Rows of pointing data
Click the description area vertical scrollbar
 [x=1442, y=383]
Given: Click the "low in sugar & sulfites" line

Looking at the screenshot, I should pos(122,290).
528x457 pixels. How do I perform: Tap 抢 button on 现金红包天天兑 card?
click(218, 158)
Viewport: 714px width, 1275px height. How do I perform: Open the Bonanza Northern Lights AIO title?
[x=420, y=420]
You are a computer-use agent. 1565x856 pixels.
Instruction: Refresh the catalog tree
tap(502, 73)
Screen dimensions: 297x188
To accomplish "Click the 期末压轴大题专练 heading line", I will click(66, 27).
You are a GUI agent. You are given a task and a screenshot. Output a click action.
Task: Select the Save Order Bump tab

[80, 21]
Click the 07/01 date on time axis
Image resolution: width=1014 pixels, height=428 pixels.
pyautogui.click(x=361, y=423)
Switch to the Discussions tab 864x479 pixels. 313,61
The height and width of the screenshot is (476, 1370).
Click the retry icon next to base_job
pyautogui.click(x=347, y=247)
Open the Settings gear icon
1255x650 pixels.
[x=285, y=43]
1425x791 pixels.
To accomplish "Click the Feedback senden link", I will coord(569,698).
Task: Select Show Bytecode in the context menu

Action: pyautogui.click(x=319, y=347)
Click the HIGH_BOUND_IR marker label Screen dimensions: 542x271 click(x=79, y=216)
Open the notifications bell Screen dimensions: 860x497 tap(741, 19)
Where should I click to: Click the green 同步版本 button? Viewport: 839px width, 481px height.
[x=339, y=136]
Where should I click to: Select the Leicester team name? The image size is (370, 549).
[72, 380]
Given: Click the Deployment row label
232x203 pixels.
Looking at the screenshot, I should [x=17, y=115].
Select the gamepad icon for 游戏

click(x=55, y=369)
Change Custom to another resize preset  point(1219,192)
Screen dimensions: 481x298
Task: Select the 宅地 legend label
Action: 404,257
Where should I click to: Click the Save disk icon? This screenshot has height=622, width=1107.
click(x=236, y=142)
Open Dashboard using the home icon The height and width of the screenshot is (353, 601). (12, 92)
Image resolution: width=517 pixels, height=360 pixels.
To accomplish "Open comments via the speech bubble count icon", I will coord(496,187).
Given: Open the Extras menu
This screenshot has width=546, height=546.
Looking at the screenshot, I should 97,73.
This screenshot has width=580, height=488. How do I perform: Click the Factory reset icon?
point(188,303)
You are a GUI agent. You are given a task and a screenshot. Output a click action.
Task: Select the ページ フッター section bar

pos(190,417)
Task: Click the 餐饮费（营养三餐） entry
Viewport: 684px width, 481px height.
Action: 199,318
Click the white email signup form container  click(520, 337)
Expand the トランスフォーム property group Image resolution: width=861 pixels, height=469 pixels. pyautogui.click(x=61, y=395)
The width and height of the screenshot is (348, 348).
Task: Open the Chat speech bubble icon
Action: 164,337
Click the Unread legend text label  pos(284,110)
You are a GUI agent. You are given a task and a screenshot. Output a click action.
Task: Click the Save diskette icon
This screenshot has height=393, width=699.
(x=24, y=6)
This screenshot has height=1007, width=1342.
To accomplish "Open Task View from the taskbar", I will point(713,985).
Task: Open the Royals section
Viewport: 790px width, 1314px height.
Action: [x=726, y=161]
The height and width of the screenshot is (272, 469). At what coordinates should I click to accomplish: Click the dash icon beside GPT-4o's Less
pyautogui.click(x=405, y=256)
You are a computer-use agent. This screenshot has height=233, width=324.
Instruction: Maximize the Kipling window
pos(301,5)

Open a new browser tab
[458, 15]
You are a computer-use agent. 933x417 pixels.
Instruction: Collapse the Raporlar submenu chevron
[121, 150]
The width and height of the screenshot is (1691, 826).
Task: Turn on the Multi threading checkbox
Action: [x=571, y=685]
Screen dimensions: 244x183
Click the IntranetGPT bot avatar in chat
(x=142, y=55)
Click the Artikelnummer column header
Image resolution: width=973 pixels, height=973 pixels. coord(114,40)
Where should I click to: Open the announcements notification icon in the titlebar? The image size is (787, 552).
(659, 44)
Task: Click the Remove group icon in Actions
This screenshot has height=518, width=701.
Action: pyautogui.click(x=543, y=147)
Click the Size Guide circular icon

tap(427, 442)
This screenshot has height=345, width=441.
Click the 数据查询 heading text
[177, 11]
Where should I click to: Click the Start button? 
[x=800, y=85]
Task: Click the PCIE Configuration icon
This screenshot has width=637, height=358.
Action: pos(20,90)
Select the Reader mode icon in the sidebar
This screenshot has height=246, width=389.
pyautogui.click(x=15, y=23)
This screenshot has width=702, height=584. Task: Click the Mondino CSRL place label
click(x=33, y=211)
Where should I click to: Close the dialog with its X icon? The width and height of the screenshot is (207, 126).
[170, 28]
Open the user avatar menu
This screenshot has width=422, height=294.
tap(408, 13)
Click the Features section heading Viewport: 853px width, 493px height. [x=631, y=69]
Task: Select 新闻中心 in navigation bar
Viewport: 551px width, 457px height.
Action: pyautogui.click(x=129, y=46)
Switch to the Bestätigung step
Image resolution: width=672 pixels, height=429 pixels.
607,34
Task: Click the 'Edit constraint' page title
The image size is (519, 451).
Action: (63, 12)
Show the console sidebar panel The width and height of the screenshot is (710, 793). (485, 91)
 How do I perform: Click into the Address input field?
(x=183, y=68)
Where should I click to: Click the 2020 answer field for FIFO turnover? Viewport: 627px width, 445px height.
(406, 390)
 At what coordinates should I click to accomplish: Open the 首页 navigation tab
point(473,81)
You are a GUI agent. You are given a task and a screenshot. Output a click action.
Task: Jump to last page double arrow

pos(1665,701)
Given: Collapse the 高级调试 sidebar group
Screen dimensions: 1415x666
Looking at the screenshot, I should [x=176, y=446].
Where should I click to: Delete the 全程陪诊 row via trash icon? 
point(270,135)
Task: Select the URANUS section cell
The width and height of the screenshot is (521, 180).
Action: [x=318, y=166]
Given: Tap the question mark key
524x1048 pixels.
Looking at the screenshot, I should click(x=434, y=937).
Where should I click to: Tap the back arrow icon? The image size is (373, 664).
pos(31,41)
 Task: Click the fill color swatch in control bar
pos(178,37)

> **Problem description**
Reproduce all of the items, changing each "Where should I click to" to "Where do I need to click to" and leaving everything else as it is.

> **Exercise result**
Click the description area vertical scrollbar
 [x=1442, y=383]
Given: Click the "low in sugar & sulfites" line

Looking at the screenshot, I should pos(122,290).
528x457 pixels. How do I perform: Tap 抢 button on 现金红包天天兑 card?
click(218, 158)
Viewport: 714px width, 1275px height. How do I perform: Open the Bonanza Northern Lights AIO title?
[x=420, y=420]
You are a computer-use agent. 1565x856 pixels.
Instruction: Refresh the catalog tree
tap(502, 73)
Screen dimensions: 297x188
To accomplish "Click the 期末压轴大题专练 heading line", I will click(66, 27).
You are a GUI agent. You are given a task and a screenshot. Output a click action.
Task: Select the Save Order Bump tab

[80, 21]
Click the 07/01 date on time axis
Image resolution: width=1014 pixels, height=428 pixels.
pyautogui.click(x=361, y=423)
Switch to the Discussions tab 864x479 pixels. 313,61
The height and width of the screenshot is (476, 1370).
Click the retry icon next to base_job
pyautogui.click(x=347, y=247)
Open the Settings gear icon
1255x650 pixels.
[x=285, y=43]
1425x791 pixels.
To accomplish "Click the Feedback senden link", I will coord(569,698).
Task: Select Show Bytecode in the context menu

Action: pyautogui.click(x=319, y=347)
Click the HIGH_BOUND_IR marker label Screen dimensions: 542x271 click(x=79, y=216)
Open the notifications bell Screen dimensions: 860x497 tap(741, 19)
Where do I need to click to: Click the green 同步版本 button? Viewport: 839px width, 481px height.
[x=339, y=136]
Where do I need to click to: Select the Leicester team name? The image size is (370, 549).
[72, 380]
Given: Click the Deployment row label
232x203 pixels.
Looking at the screenshot, I should [x=17, y=115].
Select the gamepad icon for 游戏

click(x=55, y=369)
Change Custom to another resize preset  point(1219,192)
Screen dimensions: 481x298
Task: Select the 宅地 legend label
Action: 404,257
Where do I need to click to: Click the Save disk icon? This screenshot has height=622, width=1107.
click(x=236, y=142)
Open Dashboard using the home icon The height and width of the screenshot is (353, 601). (12, 92)
Image resolution: width=517 pixels, height=360 pixels.
To accomplish "Open comments via the speech bubble count icon", I will coord(496,187).
Given: Open the Extras menu
This screenshot has width=546, height=546.
Looking at the screenshot, I should 97,73.
This screenshot has width=580, height=488. How do I perform: Click the Factory reset icon?
point(188,303)
You are a GUI agent. You are given a task and a screenshot. Output a click action.
Task: Select the ページ フッター section bar

pos(190,417)
Task: Click the 餐饮费（营养三餐） entry
Viewport: 684px width, 481px height.
Action: 199,318
Click the white email signup form container  click(520, 337)
Expand the トランスフォーム property group Image resolution: width=861 pixels, height=469 pixels. pyautogui.click(x=61, y=395)
The width and height of the screenshot is (348, 348).
Task: Open the Chat speech bubble icon
Action: 164,337
Click the Unread legend text label  pos(284,110)
You are a GUI agent. You are given a task and a screenshot. Output a click action.
Task: Click the Save diskette icon
This screenshot has height=393, width=699.
(x=24, y=6)
This screenshot has height=1007, width=1342.
To accomplish "Open Task View from the taskbar", I will point(713,985).
Task: Open the Royals section
Viewport: 790px width, 1314px height.
Action: [x=726, y=161]
The height and width of the screenshot is (272, 469). At what coordinates should I click to accomplish: Click the dash icon beside GPT-4o's Less
pyautogui.click(x=405, y=256)
You are a computer-use agent. This screenshot has height=233, width=324.
Instruction: Maximize the Kipling window
pos(301,5)

Open a new browser tab
[458, 15]
You are a computer-use agent. 933x417 pixels.
Instruction: Collapse the Raporlar submenu chevron
[121, 150]
The width and height of the screenshot is (1691, 826).
Task: Turn on the Multi threading checkbox
Action: [x=571, y=685]
Screen dimensions: 244x183
Click the IntranetGPT bot avatar in chat
(x=142, y=55)
Click the Artikelnummer column header
Image resolution: width=973 pixels, height=973 pixels. coord(114,40)
Where do I need to click to: Open the announcements notification icon in the titlebar? The image size is (787, 552).
(659, 44)
Task: Click the Remove group icon in Actions
This screenshot has height=518, width=701.
Action: pyautogui.click(x=543, y=147)
Click the Size Guide circular icon

tap(427, 442)
This screenshot has height=345, width=441.
Click the 数据查询 heading text
[177, 11]
Where do I need to click to: Click the Start button? 
[x=800, y=85]
Task: Click the PCIE Configuration icon
This screenshot has width=637, height=358.
Action: pos(20,90)
Select the Reader mode icon in the sidebar
This screenshot has height=246, width=389.
pyautogui.click(x=15, y=23)
This screenshot has width=702, height=584. Task: Click the Mondino CSRL place label
click(x=33, y=211)
Where do I need to click to: Close the dialog with its X icon? The width and height of the screenshot is (207, 126).
[170, 28]
Open the user avatar menu
This screenshot has width=422, height=294.
tap(408, 13)
Click the Features section heading Viewport: 853px width, 493px height. [x=631, y=69]
Task: Select 新闻中心 in navigation bar
Viewport: 551px width, 457px height.
Action: pyautogui.click(x=129, y=46)
Switch to the Bestätigung step
Image resolution: width=672 pixels, height=429 pixels.
607,34
Task: Click the 'Edit constraint' page title
The image size is (519, 451).
Action: (63, 12)
Show the console sidebar panel The width and height of the screenshot is (710, 793). (485, 91)
 How do I perform: Click into the Address input field?
(x=183, y=68)
Where do I need to click to: Click the 2020 answer field for FIFO turnover? Viewport: 627px width, 445px height.
(406, 390)
 At what coordinates should I click to accomplish: Open the 首页 navigation tab
point(473,81)
You are a GUI agent. You are given a task and a screenshot. Output a click action.
Task: Jump to last page double arrow

pos(1665,701)
Given: Collapse the 高级调试 sidebar group
Screen dimensions: 1415x666
Looking at the screenshot, I should [x=176, y=446].
Where do I need to click to: Delete the 全程陪诊 row via trash icon? 
point(270,135)
Task: Select the URANUS section cell
The width and height of the screenshot is (521, 180).
Action: [x=318, y=166]
Given: Tap the question mark key
524x1048 pixels.
Looking at the screenshot, I should click(x=434, y=937).
Where do I need to click to: Tap the back arrow icon? The image size is (373, 664).
pos(31,41)
 Task: Click the fill color swatch in control bar
pos(178,37)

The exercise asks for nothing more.